----- INFORMATION SUPPLIED -----

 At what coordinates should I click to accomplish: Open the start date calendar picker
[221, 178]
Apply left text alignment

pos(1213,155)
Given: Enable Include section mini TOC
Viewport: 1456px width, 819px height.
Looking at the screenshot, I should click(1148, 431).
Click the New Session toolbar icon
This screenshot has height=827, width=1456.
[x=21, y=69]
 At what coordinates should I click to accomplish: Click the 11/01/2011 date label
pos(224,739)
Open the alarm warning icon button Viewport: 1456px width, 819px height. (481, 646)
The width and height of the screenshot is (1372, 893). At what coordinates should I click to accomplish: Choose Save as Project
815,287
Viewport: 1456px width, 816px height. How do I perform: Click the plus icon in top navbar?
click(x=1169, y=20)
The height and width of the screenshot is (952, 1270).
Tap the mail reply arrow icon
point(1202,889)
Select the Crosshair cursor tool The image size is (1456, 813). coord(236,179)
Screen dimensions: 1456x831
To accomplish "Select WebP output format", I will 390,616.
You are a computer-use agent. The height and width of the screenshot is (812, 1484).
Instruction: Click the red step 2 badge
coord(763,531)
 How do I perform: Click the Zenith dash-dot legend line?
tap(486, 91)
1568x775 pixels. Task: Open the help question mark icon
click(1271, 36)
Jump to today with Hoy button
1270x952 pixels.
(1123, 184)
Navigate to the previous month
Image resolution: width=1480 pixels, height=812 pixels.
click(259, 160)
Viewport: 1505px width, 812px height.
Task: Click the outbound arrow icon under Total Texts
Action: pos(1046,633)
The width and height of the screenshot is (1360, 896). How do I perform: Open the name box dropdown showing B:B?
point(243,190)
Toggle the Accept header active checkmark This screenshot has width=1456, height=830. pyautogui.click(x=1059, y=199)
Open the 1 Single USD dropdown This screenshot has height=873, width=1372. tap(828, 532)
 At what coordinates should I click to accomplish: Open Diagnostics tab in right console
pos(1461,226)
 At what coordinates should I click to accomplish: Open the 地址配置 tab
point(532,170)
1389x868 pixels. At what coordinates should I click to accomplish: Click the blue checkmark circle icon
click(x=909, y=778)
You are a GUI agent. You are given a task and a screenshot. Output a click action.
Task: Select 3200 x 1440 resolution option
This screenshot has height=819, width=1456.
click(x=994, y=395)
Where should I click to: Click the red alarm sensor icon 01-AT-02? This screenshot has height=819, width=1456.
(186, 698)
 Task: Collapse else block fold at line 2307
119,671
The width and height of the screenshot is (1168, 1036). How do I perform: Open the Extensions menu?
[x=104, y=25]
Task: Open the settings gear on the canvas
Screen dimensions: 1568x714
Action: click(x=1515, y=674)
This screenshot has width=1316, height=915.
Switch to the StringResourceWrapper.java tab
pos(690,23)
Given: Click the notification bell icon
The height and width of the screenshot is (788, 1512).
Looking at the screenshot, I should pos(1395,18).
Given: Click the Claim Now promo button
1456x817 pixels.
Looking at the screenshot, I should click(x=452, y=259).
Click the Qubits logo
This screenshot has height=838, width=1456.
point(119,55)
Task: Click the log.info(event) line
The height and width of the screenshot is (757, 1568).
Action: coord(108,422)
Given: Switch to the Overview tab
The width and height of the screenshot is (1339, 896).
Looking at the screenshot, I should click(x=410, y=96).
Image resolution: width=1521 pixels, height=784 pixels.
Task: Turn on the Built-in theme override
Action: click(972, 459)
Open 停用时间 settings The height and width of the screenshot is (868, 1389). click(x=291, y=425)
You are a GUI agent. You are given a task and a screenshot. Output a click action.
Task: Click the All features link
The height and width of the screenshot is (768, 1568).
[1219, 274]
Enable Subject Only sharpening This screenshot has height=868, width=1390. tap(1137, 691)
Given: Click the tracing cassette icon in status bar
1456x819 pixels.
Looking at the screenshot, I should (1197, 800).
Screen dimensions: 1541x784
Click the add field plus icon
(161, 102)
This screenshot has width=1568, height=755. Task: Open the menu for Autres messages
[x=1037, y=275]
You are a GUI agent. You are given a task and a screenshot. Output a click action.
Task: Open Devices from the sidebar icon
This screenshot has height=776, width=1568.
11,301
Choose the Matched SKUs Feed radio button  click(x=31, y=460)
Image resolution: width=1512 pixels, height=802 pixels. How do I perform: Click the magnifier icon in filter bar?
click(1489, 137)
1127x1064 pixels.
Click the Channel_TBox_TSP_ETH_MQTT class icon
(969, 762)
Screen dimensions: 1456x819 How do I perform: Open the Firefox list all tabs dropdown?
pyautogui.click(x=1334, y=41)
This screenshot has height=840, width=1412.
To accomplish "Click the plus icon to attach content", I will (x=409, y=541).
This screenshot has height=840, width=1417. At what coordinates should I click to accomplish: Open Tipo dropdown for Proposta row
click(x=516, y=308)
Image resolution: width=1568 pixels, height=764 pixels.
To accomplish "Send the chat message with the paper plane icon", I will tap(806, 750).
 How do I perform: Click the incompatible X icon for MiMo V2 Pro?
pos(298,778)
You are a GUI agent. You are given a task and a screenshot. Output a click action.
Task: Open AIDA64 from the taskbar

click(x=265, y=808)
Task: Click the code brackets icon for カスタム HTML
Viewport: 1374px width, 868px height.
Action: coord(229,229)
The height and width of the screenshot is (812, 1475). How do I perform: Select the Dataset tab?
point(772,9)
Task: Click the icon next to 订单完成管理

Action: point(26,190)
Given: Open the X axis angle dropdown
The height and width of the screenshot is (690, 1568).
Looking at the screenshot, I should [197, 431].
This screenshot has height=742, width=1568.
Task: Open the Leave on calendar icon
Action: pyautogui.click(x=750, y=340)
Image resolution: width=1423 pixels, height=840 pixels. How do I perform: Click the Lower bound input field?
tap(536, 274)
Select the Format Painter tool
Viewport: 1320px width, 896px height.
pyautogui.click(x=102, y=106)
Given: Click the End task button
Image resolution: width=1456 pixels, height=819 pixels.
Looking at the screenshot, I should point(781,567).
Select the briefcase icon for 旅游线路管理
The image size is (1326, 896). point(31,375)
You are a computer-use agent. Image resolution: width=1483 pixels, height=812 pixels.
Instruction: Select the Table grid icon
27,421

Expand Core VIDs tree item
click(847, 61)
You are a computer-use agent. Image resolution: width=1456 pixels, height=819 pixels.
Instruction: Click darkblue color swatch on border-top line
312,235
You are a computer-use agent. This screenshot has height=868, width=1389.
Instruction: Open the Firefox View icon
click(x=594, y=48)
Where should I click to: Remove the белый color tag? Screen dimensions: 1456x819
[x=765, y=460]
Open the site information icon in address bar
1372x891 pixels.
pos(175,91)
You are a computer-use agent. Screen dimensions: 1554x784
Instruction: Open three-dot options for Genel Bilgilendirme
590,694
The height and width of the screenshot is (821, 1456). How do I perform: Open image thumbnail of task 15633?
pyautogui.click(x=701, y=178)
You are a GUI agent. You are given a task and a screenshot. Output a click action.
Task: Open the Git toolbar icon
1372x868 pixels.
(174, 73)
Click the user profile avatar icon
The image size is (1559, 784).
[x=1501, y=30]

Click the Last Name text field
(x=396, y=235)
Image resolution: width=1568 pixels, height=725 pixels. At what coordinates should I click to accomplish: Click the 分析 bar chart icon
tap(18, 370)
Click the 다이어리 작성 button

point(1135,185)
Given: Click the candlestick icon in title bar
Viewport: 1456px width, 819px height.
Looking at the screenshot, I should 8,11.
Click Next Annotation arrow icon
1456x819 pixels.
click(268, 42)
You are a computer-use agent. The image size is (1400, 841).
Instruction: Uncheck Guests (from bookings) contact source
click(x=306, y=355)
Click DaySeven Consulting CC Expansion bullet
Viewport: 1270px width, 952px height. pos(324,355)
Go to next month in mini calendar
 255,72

-----

● GOAL OF THE EXERCISE
When a line in the listing includes the word "settings", report that line in full.

● TASK RESULT
Task: Open the settings gear on the canvas
Open 停用时间 settings The height and width of the screenshot is (868, 1389). click(x=291, y=425)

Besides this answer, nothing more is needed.